Lehr setzt historische Bezüge und blendet die Geschichte des Iraks der letzten Jahrzehnte ein, er zitiert unter anderem den Gilgamesch-Epos, Walt Whitman, Hafi, Abu Nuwas und Emily Dickinson. Unweigerlich wird man an Babylon erinnert, dem Ursprung der Kulturen.

Martin, der deutsch-amerikanische Professor, forscht während der Romanhandlung über Johann Wolfgang Goethes Gedichtsammlung „West-östlicher Divan“, die nach dem Tod seiner Tochter eine völlig neue Bedeutung für ihn gewinnt. Mit all diesen Versatzstücken verweist Lehr auf die gemeinsamen Wurzeln dieser so unterschiedlichen Kulturkreise.

Dieser lyrische Singsang, der mit musikalisch einsetzenden Wiederholungen arbeitet, und das raumgreifende Assoziieren über die jeweilige Situation, das nahezu halluzinogen das Bewusstsein der Protagonisten zeigt, schaltet schnell und fließend um von Gedanken und Überlegungen zu Räumen und Szenen, von Prosa zu Lyrik bis hin zu essayistischen Passagen und minutiösen Reportagen. Es gibt ein ständig Changieren zwischen retrospektivem Erzählen, bei dem aus der Gegenwart heraus die Vergangenheit betrachtet und neu bewertet wird, und prospektiven Gedanken, die vorausschauend die Folgen der Ereignisse abzusehen versuchen.

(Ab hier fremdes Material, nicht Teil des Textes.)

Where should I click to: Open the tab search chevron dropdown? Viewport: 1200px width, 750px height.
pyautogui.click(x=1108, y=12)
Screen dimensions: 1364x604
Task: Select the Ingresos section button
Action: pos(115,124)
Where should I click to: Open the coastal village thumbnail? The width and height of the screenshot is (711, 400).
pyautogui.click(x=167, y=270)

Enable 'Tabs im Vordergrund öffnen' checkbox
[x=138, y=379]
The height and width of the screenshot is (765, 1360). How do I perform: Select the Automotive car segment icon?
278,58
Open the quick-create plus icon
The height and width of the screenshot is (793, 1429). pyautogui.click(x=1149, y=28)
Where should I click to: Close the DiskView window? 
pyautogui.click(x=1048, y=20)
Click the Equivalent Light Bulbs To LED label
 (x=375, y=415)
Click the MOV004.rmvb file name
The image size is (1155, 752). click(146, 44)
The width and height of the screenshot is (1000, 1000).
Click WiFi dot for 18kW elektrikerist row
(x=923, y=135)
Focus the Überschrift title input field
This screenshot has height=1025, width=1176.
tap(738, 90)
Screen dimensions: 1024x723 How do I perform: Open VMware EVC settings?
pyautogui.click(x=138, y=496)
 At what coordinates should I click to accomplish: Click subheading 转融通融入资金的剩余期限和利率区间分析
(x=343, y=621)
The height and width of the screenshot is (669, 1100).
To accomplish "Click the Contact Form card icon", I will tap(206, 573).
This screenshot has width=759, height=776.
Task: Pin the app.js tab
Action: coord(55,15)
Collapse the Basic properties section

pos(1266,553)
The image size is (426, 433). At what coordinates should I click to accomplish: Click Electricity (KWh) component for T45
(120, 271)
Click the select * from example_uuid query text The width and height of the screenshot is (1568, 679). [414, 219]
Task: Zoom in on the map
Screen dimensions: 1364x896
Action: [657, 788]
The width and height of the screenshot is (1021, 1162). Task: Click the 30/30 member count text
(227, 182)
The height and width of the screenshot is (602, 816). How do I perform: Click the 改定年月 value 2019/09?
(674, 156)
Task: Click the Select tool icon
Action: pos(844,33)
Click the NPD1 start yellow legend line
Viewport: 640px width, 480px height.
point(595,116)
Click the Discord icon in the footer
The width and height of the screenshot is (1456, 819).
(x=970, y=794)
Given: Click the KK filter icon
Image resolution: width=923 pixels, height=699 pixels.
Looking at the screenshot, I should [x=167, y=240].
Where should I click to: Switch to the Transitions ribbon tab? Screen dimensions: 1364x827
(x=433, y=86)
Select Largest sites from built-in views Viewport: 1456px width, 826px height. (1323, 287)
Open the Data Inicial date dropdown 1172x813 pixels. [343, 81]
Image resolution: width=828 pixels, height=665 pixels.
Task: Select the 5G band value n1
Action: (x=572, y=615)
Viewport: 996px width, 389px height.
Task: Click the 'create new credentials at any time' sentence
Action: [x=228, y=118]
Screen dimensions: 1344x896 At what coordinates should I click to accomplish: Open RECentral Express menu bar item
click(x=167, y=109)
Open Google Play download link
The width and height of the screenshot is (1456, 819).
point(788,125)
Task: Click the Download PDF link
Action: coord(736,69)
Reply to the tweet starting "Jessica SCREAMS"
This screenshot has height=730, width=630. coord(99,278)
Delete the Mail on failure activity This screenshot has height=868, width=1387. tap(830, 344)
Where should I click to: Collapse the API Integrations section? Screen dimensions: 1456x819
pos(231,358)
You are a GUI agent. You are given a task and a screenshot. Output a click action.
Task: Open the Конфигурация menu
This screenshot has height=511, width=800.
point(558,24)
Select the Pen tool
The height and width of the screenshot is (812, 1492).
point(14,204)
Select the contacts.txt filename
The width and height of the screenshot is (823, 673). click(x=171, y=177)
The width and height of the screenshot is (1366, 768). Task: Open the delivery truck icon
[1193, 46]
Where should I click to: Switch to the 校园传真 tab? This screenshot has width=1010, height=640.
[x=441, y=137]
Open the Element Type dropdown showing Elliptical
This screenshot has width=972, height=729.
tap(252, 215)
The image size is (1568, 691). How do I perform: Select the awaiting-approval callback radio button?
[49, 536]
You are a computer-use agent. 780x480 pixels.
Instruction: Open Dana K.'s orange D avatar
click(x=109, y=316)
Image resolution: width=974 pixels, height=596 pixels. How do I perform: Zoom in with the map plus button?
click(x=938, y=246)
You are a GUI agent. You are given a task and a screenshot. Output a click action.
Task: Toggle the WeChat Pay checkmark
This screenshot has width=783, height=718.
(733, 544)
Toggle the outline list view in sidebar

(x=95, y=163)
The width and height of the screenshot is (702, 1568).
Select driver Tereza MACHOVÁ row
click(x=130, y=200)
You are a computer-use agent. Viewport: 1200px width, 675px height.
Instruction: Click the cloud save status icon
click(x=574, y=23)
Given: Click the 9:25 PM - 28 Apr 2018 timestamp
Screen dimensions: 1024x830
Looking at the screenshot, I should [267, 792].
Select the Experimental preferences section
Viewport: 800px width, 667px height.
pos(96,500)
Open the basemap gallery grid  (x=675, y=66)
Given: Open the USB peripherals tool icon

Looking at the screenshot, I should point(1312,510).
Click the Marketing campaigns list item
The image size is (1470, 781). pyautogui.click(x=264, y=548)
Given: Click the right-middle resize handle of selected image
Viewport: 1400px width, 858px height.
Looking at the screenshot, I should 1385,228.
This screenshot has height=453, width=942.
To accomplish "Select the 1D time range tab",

Auf Erinnerungen wird von den Figuren zurückgegriffen wie auf einen Mythenschatz, in die immer wieder die Gegenwart einfällt und so vieles neu kontextualisiert. Die eigentliche Kriegshandlung mit dem Hauptkriegsjahr 2003 lässt Lehr absichtlich aus – und vermeidet damit eine direkte Ästhetisierung des Krieges. Den Abschluss des Romans bildet ein Epilog, der mit September 2004 datiert ist und mit dem durch einen der seltenen Punkte geschlossenen Satz „Es gibt keinen Sieger außer Gott.“ endet. Dort bilden die Stimmen der Toten und Lebenden einen eng verwobenen Sprachteppich.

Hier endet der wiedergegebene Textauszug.